Our long term objective is the treatment of cardiac arrhythmia in the ambulatory patient by automatic infusion of antiarrhythmic drugs from an implanted pump. The rationale for this approach is that existing therapies are not satisfactory for many patients with paroxysmal tachycardias. Inefficacy, delay in response , inconvenience, and side effects are serious flaws with existing therapies. As an alternative solution, we propose a system which infuses antiarrhythmic drugs when an arrhythmia is present. The system operates """"""""closed-loop"""""""" by following a cyclic sequence of tachycardia detection, drug delivery, tachycardia re-evaluation, and readjustment of drug delivery. In the previous project period, we developed a system which detects atrial fibrillation and delivers a pharmacokinetically-based infusion of procainamide or disopyramide. We tested non-implantable models of this system in dogs and patients during provocative electrophysiologic studies. We implanted a miniaturized version of the system in a dog and repeatedly demonstrated detection of induced atrial fibrillation and termination with disopyramide over a period of one month. With technical feasibility now established our goal is to have a device for human implantation ready for clinical trials by the conclusion of the proposed project period. We will design and develop such a device and perform detailed bench and animal tests. Concurrently, we will perform extensive clinical evaluation of the technique ex vivo.
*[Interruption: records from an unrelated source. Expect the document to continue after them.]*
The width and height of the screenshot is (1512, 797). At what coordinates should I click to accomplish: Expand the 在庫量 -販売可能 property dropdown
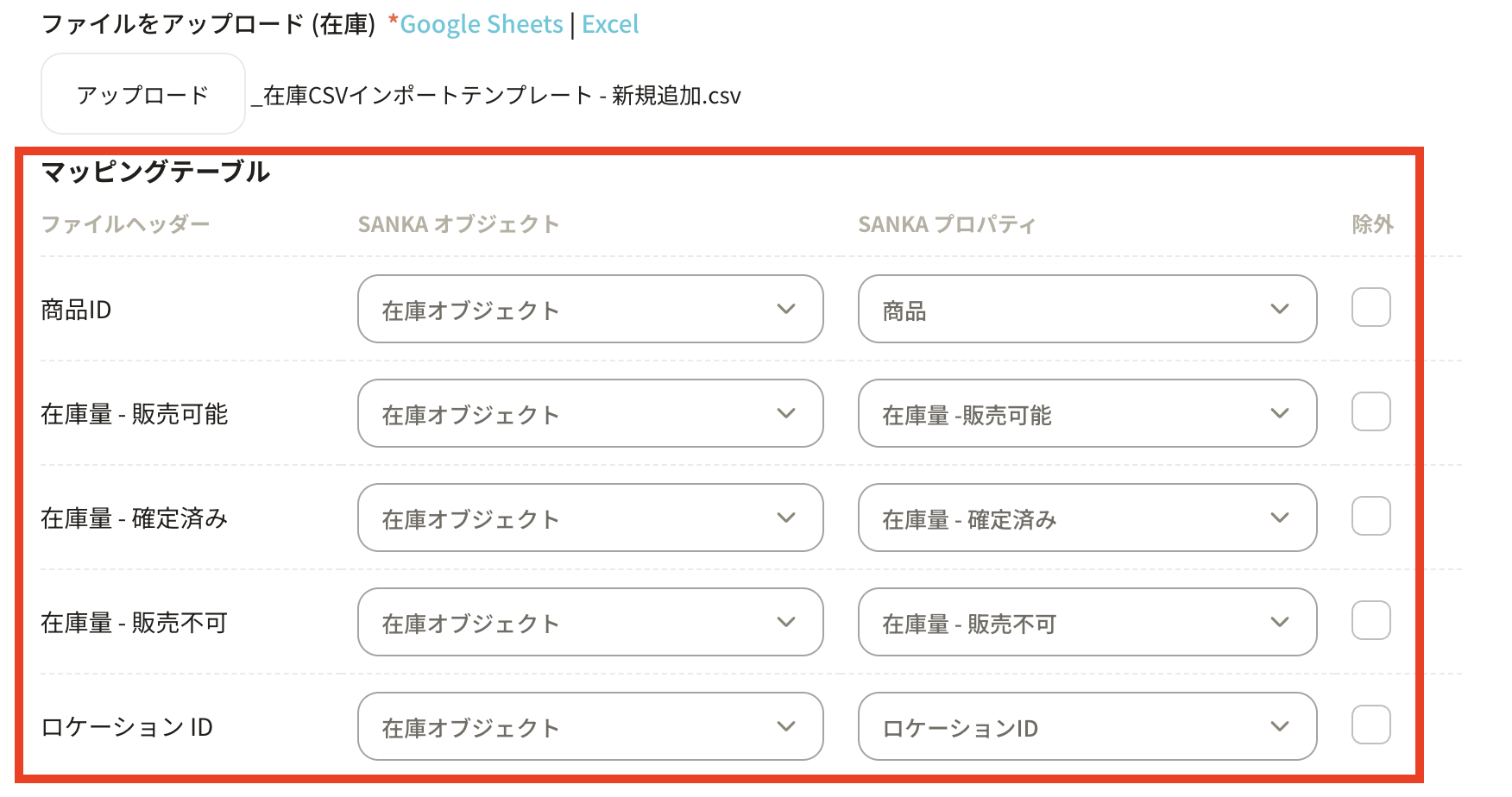tap(1087, 413)
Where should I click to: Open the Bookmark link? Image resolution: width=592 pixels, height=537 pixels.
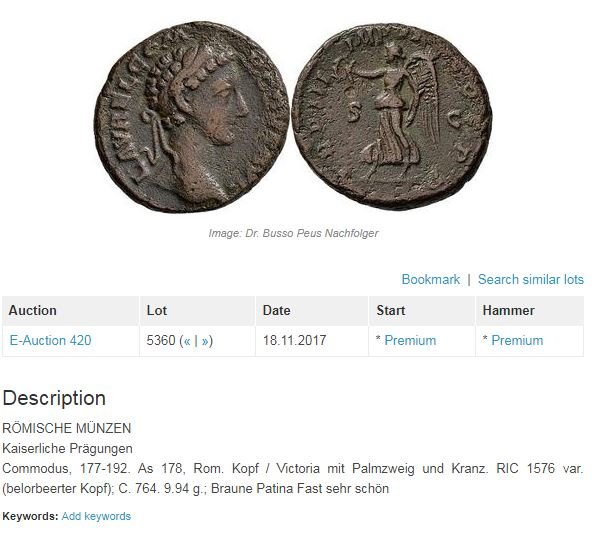pos(430,279)
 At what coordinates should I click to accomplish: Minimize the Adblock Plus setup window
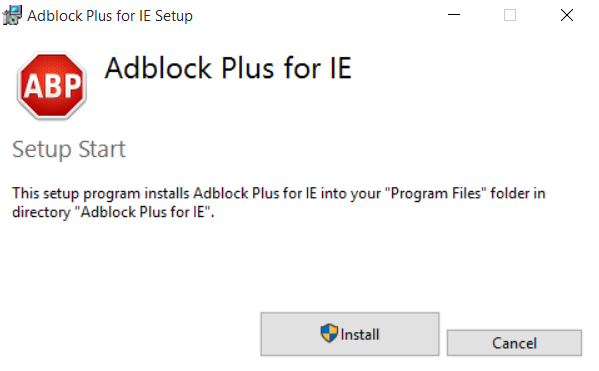tap(454, 15)
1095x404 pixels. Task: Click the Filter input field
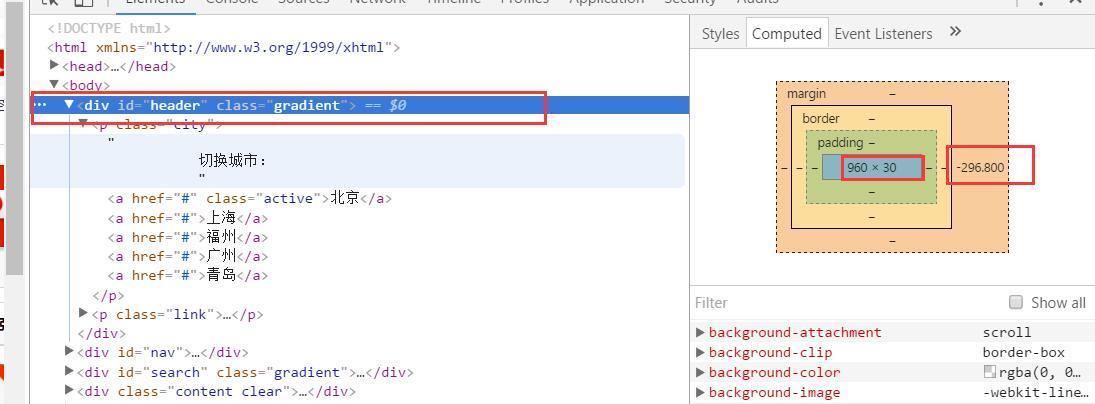(840, 302)
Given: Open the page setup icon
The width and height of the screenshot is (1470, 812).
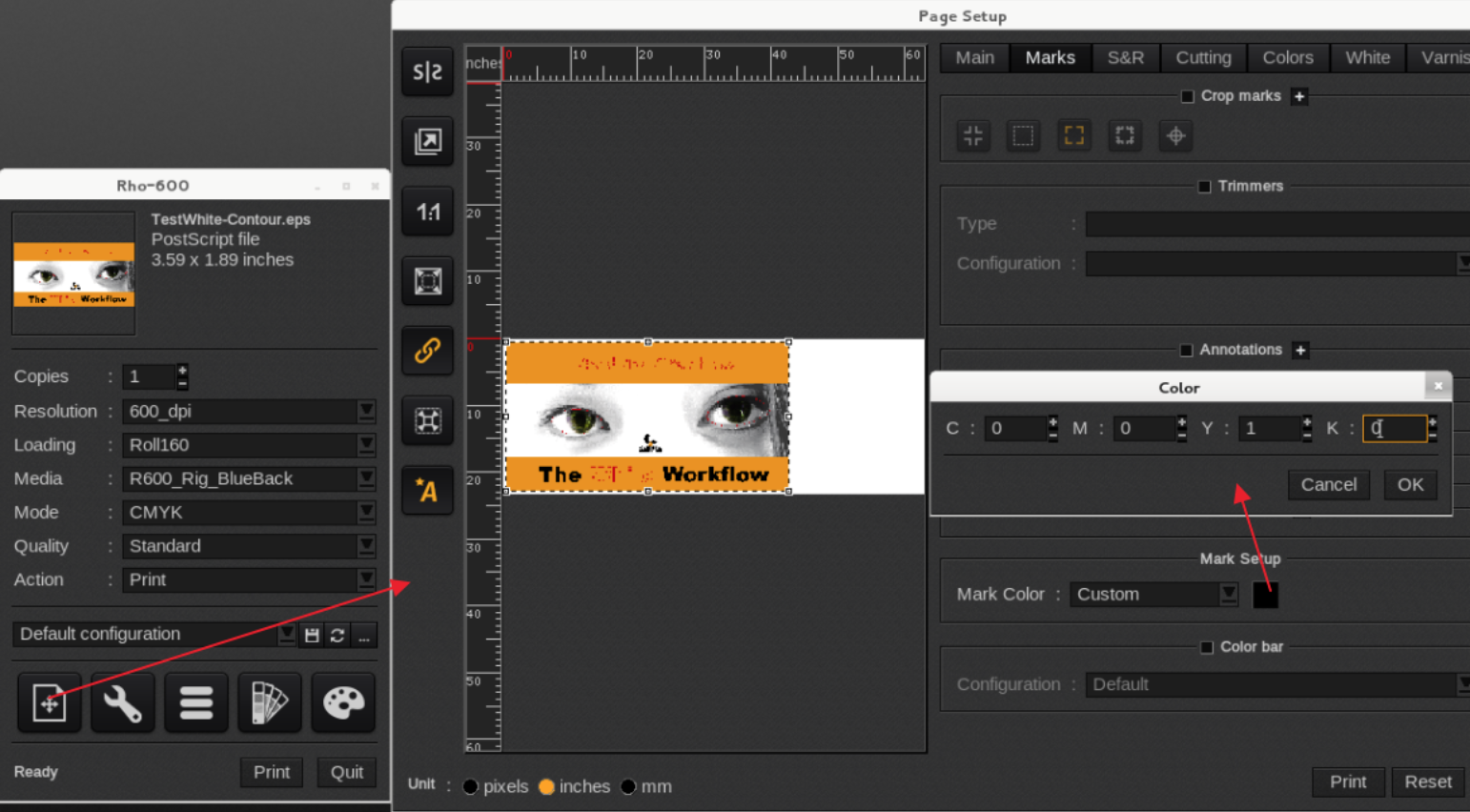Looking at the screenshot, I should point(49,703).
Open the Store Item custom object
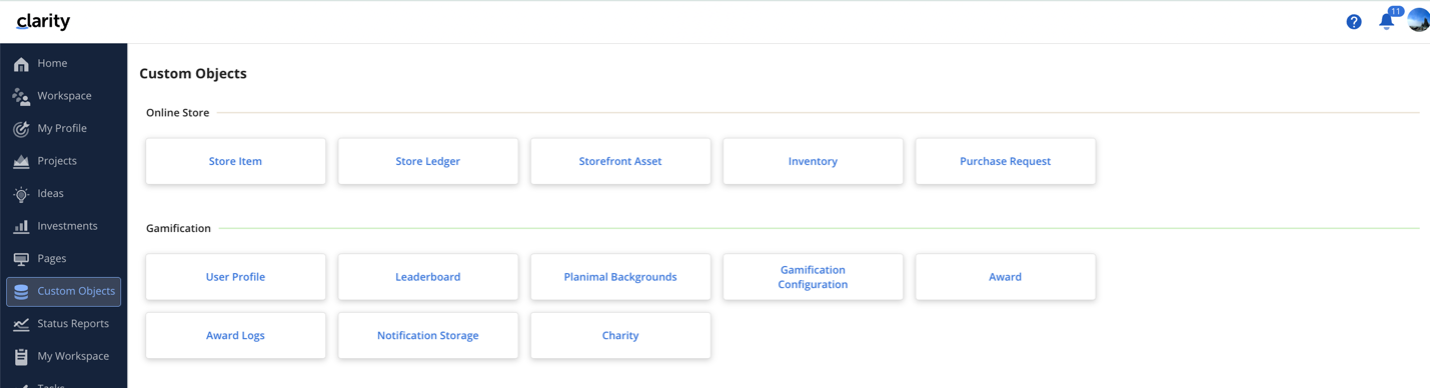This screenshot has width=1430, height=391. pos(236,161)
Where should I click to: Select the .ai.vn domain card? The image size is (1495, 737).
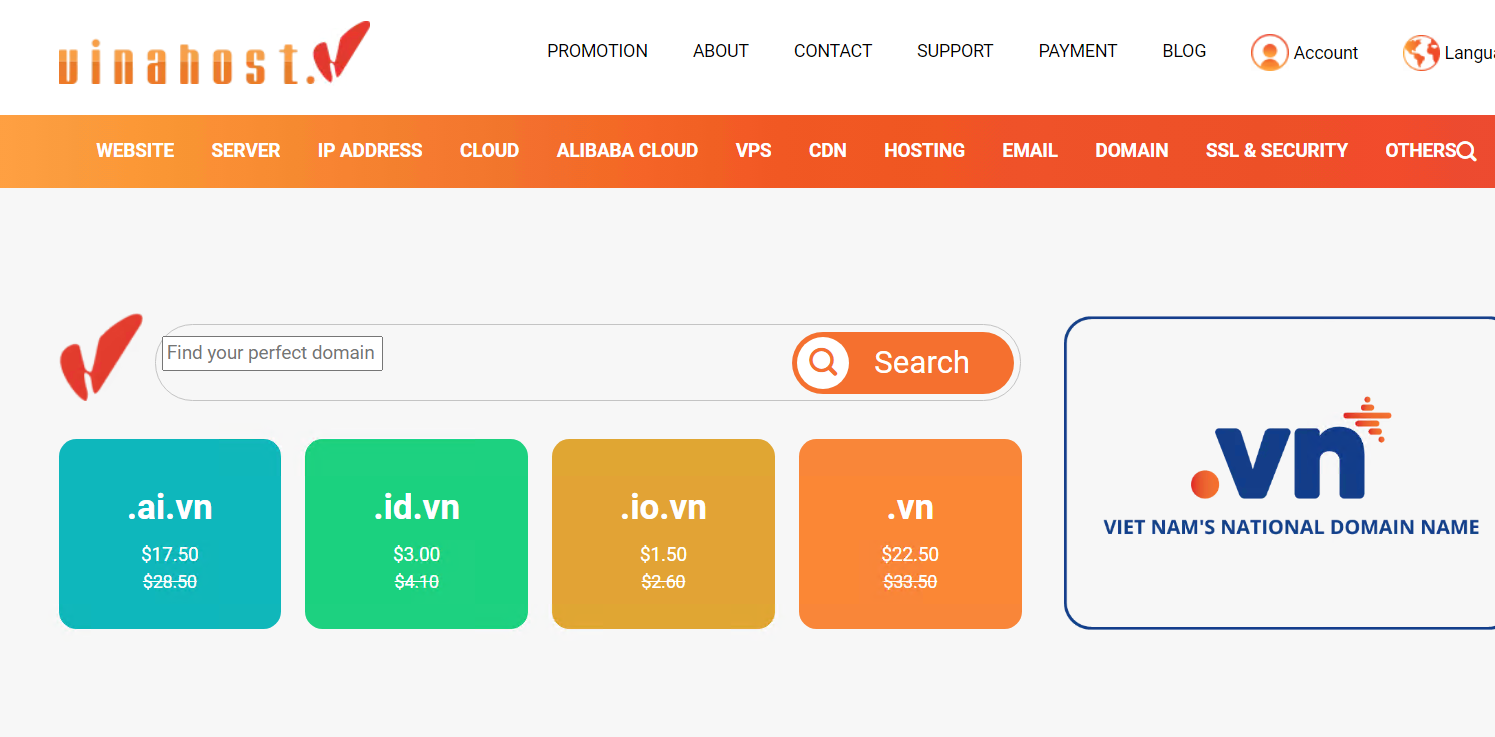(x=170, y=534)
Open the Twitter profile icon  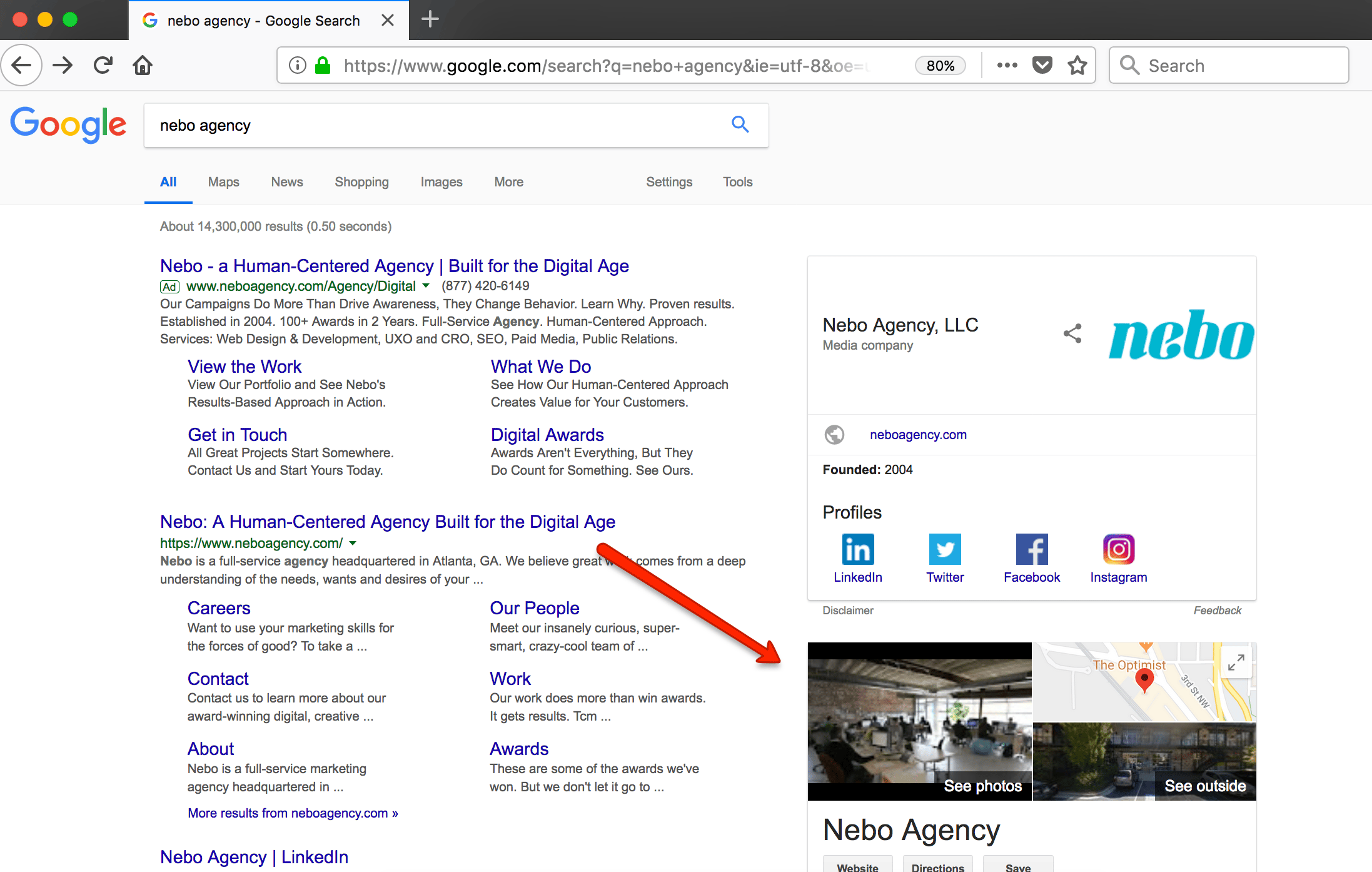tap(944, 550)
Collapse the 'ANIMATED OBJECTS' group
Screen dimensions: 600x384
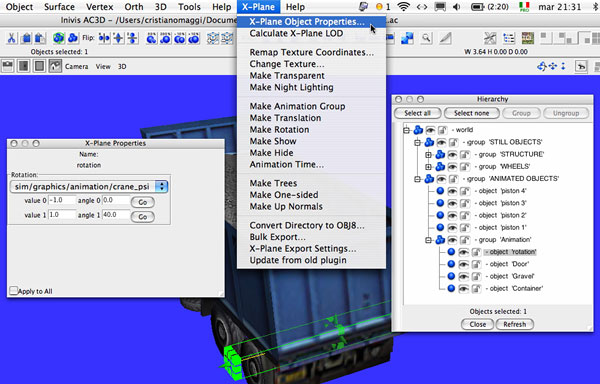tap(417, 179)
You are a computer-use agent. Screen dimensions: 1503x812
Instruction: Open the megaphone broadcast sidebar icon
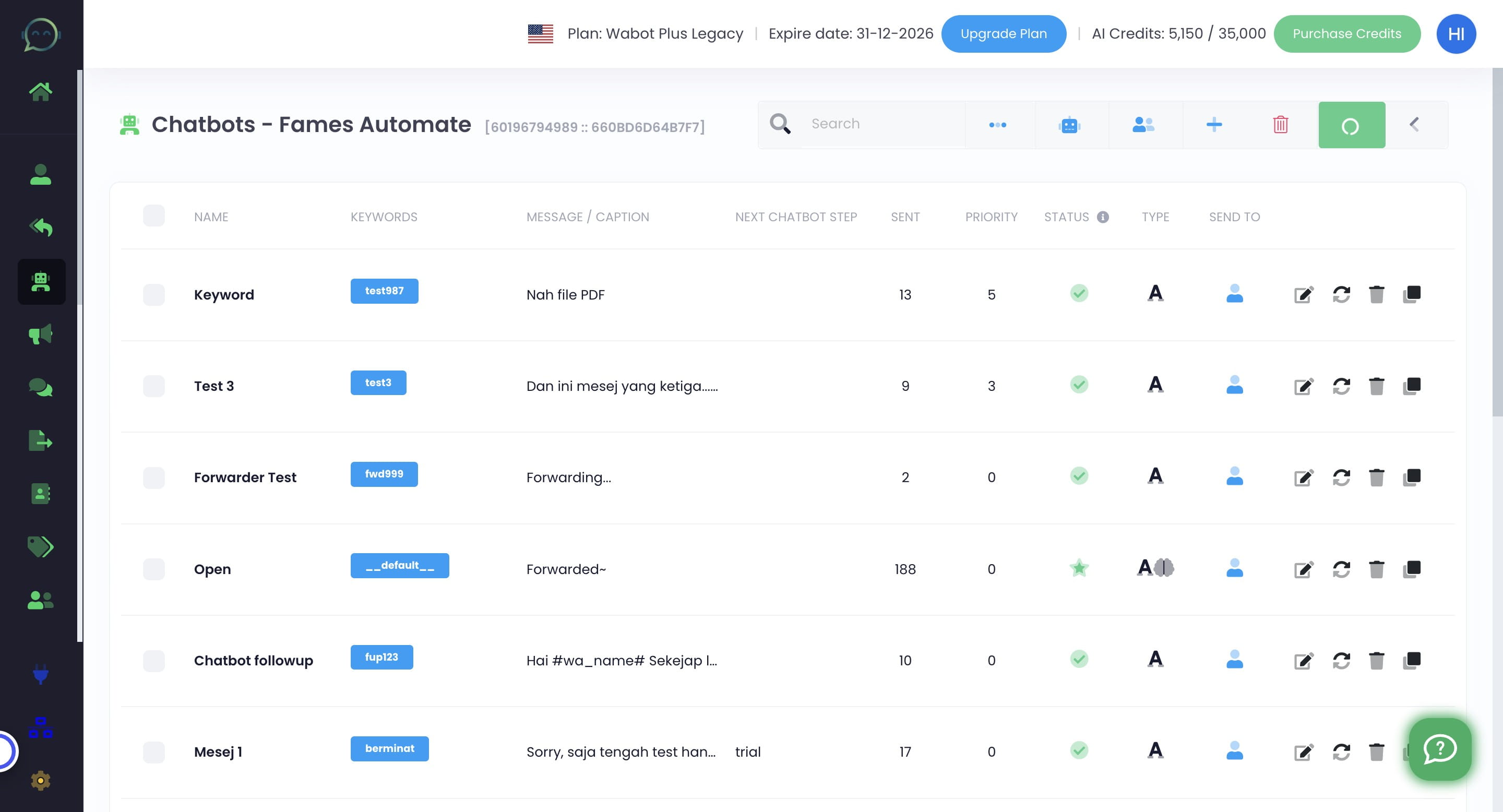point(40,335)
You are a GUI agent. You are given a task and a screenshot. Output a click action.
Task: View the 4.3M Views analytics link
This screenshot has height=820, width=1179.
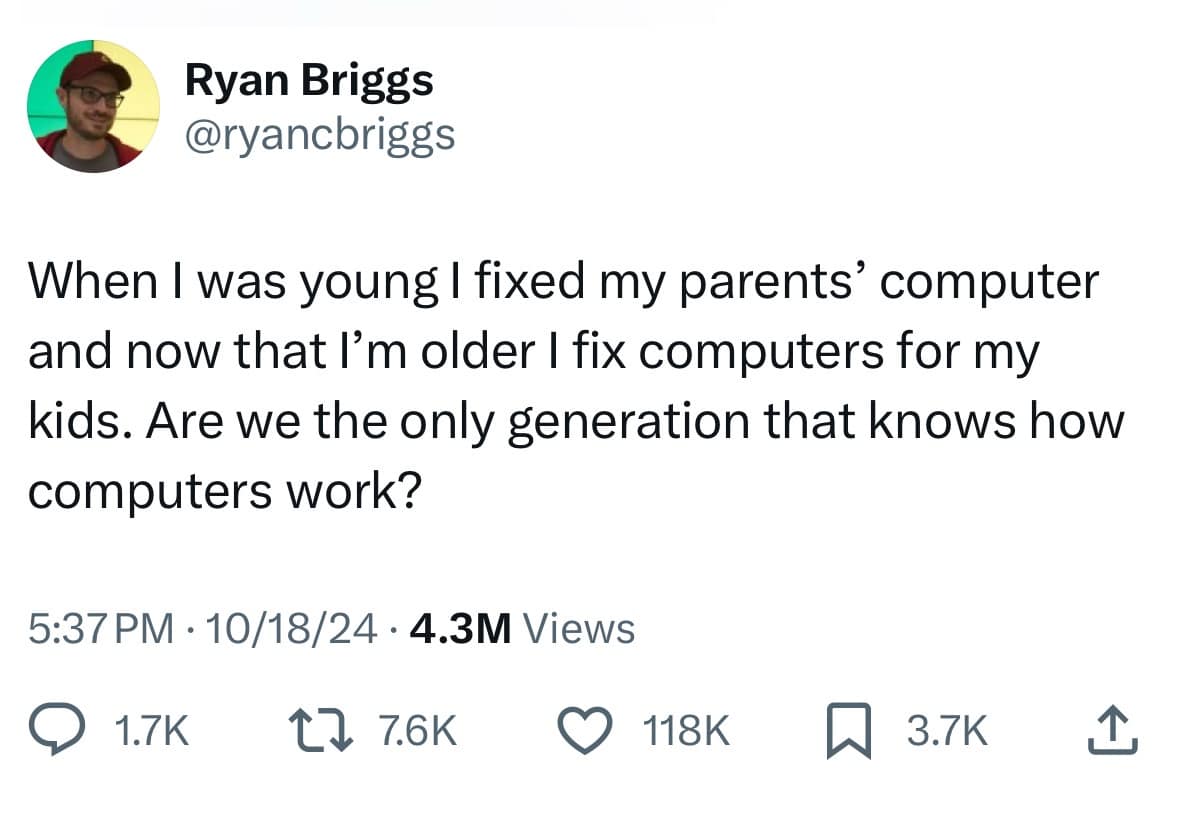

Our specific aims are to: 1) design and manufacture a device for human implantation which incorporates arrhythmia detection and drug delivery in a single unit and which permits external programming and status communication; test the device by implanting it in a series of dogs in which atrial fibrillation can be induced. 2) integrate the electrophysiologic amplifiers, intravenous pump, and personal computer used in our feasibility studies into a portable, stand-alone instrument which can detect atrial fibrillation at bedside and which can deliver a pharmacokinetically-based infusion of procainamide; validate the concept of, and obtain parameters for, the implantable closed-loop device by using this beside instrument in surgical intensive are with patients who have paroxysmal atrial fibrillation subsequent to cardiac surgery. 3) design and test a technique for individualizing pharmacokinetically-based infusion, during electrophysiology study in patients.
The specific aim of this project will be achieved through an effort which combines engineering design and implant development at the Pritzker Institute of Medical Engineering of the Illinois Institute of Technology with animal and clinical studies at the Pritzker School of Medicine of The University of Chicago.